▶ [Your objective] Rewrite the lines below as a Markdown table with two columns, Row and Line, numbering each row and omitting blank lines.

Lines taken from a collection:
-- BEGIN --

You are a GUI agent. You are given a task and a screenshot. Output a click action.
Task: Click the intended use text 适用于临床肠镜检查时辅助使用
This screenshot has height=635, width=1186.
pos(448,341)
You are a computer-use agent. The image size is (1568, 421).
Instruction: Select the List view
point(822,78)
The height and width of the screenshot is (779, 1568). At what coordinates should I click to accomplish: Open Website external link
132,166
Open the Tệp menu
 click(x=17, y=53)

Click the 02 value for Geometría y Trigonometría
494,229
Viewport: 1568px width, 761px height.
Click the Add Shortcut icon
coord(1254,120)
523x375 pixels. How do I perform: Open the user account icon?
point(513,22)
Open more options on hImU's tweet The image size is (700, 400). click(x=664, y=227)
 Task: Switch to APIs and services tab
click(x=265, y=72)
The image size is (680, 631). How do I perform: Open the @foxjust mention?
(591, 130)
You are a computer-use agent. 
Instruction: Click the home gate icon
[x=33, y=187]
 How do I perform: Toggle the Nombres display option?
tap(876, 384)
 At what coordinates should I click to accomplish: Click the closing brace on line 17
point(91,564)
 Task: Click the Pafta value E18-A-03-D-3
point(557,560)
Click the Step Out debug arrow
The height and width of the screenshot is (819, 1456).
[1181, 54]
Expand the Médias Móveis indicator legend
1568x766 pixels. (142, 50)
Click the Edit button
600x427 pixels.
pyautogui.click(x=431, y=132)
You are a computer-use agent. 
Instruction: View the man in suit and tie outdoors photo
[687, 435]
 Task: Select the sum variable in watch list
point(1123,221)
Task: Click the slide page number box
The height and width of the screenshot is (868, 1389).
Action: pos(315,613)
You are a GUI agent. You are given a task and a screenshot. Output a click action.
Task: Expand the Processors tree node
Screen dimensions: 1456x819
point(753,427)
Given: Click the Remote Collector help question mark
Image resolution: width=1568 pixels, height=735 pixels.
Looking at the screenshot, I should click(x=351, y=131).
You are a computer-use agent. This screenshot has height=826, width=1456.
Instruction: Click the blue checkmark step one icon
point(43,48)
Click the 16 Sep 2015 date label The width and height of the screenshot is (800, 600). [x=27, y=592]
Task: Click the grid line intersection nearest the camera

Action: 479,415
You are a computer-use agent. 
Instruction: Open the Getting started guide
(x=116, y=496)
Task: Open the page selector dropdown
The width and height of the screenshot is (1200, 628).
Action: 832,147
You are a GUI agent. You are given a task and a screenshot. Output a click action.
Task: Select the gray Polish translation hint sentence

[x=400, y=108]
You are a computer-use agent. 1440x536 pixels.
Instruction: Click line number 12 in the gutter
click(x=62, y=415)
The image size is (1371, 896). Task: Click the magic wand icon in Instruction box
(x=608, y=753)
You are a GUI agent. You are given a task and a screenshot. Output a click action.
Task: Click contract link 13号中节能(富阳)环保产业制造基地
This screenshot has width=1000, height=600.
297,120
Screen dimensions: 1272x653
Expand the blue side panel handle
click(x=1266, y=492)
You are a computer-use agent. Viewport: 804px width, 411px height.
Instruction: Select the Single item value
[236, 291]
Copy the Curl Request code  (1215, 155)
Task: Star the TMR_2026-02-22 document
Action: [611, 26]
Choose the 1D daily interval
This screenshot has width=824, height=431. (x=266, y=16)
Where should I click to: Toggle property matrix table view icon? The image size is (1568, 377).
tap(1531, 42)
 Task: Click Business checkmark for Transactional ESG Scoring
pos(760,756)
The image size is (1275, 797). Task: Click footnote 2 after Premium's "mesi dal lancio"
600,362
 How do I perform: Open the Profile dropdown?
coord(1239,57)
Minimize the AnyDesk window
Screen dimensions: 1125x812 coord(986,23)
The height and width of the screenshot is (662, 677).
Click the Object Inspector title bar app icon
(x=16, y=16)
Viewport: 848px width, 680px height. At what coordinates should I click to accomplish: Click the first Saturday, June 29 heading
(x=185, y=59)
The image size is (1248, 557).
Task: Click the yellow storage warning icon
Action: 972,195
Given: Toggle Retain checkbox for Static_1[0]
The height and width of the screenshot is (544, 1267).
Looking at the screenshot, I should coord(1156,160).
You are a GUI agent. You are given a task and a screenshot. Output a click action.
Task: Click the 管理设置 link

-- END --

▶ [Worked solution]
| Row | Line |
|---|---|
| 1 | You are a GUI agent. You are given a task and a screenshot. Output a click action. |
| 2 | Task: Click the intended use text 适用于临床肠镜检查时辅助使用 |
| 3 | This screenshot has height=635, width=1186. |
| 4 | pos(448,341) |
| 5 | You are a computer-use agent. The image size is (1568, 421). |
| 6 | Instruction: Select the List view |
| 7 | point(822,78) |
| 8 | The height and width of the screenshot is (779, 1568). At what coordinates should I click to accomplish: Open Website external link |
| 9 | 132,166 |
| 10 | Open the Tệp menu |
| 11 |  click(x=17, y=53) |
| 12 | Click the 02 value for Geometría y Trigonometría |
| 13 | 494,229 |
| 14 | Viewport: 1568px width, 761px height. |
| 15 | Click the Add Shortcut icon |
| 16 | coord(1254,120) |
| 17 | 523x375 pixels. How do I perform: Open the user account icon? |
| 18 | point(513,22) |
| 19 | Open more options on hImU's tweet The image size is (700, 400). click(x=664, y=227) |
| 20 |  Task: Switch to APIs and services tab |
| 21 | click(x=265, y=72) |
| 22 | The image size is (680, 631). How do I perform: Open the @foxjust mention? |
| 23 | (591, 130) |
| 24 | You are a computer-use agent.  |
| 25 | Instruction: Click the home gate icon |
| 26 | [x=33, y=187] |
| 27 |  How do I perform: Toggle the Nombres display option? |
| 28 | tap(876, 384) |
| 29 |  At what coordinates should I click to accomplish: Click the closing brace on line 17 |
| 30 | point(91,564) |
| 31 |  Task: Click the Pafta value E18-A-03-D-3 |
| 32 | point(557,560) |
| 33 | Click the Step Out debug arrow |
| 34 | The height and width of the screenshot is (819, 1456). |
| 35 | [1181, 54] |
| 36 | Expand the Médias Móveis indicator legend |
| 37 | 1568x766 pixels. (142, 50) |
| 38 | Click the Edit button |
| 39 | 600x427 pixels. |
| 40 | pyautogui.click(x=431, y=132) |
| 41 | You are a computer-use agent.  |
| 42 | Instruction: View the man in suit and tie outdoors photo |
| 43 | [687, 435] |
| 44 |  Task: Select the sum variable in watch list |
| 45 | point(1123,221) |
| 46 | Task: Click the slide page number box |
| 47 | The height and width of the screenshot is (868, 1389). |
| 48 | Action: pos(315,613) |
| 49 | You are a GUI agent. You are given a task and a screenshot. Output a click action. |
| 50 | Task: Expand the Processors tree node |
| 51 | Screen dimensions: 1456x819 |
| 52 | point(753,427) |
| 53 | Given: Click the Remote Collector help question mark |
| 54 | Image resolution: width=1568 pixels, height=735 pixels. |
| 55 | Looking at the screenshot, I should click(x=351, y=131). |
| 56 | You are a computer-use agent. This screenshot has height=826, width=1456. |
| 57 | Instruction: Click the blue checkmark step one icon |
| 58 | point(43,48) |
| 59 | Click the 16 Sep 2015 date label The width and height of the screenshot is (800, 600). [x=27, y=592] |
| 60 | Task: Click the grid line intersection nearest the camera |
| 61 | Action: 479,415 |
| 62 | You are a computer-use agent.  |
| 63 | Instruction: Open the Getting started guide |
| 64 | (x=116, y=496) |
| 65 | Task: Open the page selector dropdown |
| 66 | The width and height of the screenshot is (1200, 628). |
| 67 | Action: 832,147 |
| 68 | You are a GUI agent. You are given a task and a screenshot. Output a click action. |
| 69 | Task: Select the gray Polish translation hint sentence |
| 70 | [x=400, y=108] |
| 71 | You are a computer-use agent. 1440x536 pixels. |
| 72 | Instruction: Click line number 12 in the gutter |
| 73 | click(x=62, y=415) |
| 74 | The image size is (1371, 896). Task: Click the magic wand icon in Instruction box |
| 75 | (x=608, y=753) |
| 76 | You are a GUI agent. You are given a task and a screenshot. Output a click action. |
| 77 | Task: Click contract link 13号中节能(富阳)环保产业制造基地 |
| 78 | This screenshot has width=1000, height=600. |
| 79 | 297,120 |
| 80 | Screen dimensions: 1272x653 |
| 81 | Expand the blue side panel handle |
| 82 | click(x=1266, y=492) |
| 83 | You are a computer-use agent. Viewport: 804px width, 411px height. |
| 84 | Instruction: Select the Single item value |
| 85 | [236, 291] |
| 86 | Copy the Curl Request code  (1215, 155) |
| 87 | Task: Star the TMR_2026-02-22 document |
| 88 | Action: [611, 26] |
| 89 | Choose the 1D daily interval |
| 90 | This screenshot has width=824, height=431. (x=266, y=16) |
| 91 | Where should I click to: Toggle property matrix table view icon? The image size is (1568, 377). |
| 92 | tap(1531, 42) |
| 93 |  Task: Click Business checkmark for Transactional ESG Scoring |
| 94 | pos(760,756) |
| 95 | The image size is (1275, 797). Task: Click footnote 2 after Premium's "mesi dal lancio" |
| 96 | 600,362 |
| 97 |  How do I perform: Open the Profile dropdown? |
| 98 | coord(1239,57) |
| 99 | Minimize the AnyDesk window |
| 100 | Screen dimensions: 1125x812 coord(986,23) |
| 101 | The height and width of the screenshot is (662, 677). |
| 102 | Click the Object Inspector title bar app icon |
| 103 | (x=16, y=16) |
| 104 | Viewport: 848px width, 680px height. At what coordinates should I click to accomplish: Click the first Saturday, June 29 heading |
| 105 | (x=185, y=59) |
| 106 | The image size is (1248, 557). |
| 107 | Task: Click the yellow storage warning icon |
| 108 | Action: 972,195 |
| 109 | Given: Toggle Retain checkbox for Static_1[0] |
| 110 | The height and width of the screenshot is (544, 1267). |
| 111 | Looking at the screenshot, I should coord(1156,160). |
| 112 | You are a GUI agent. You are given a task and a screenshot. Output a click action. |
| 113 | Task: Click the 管理设置 link |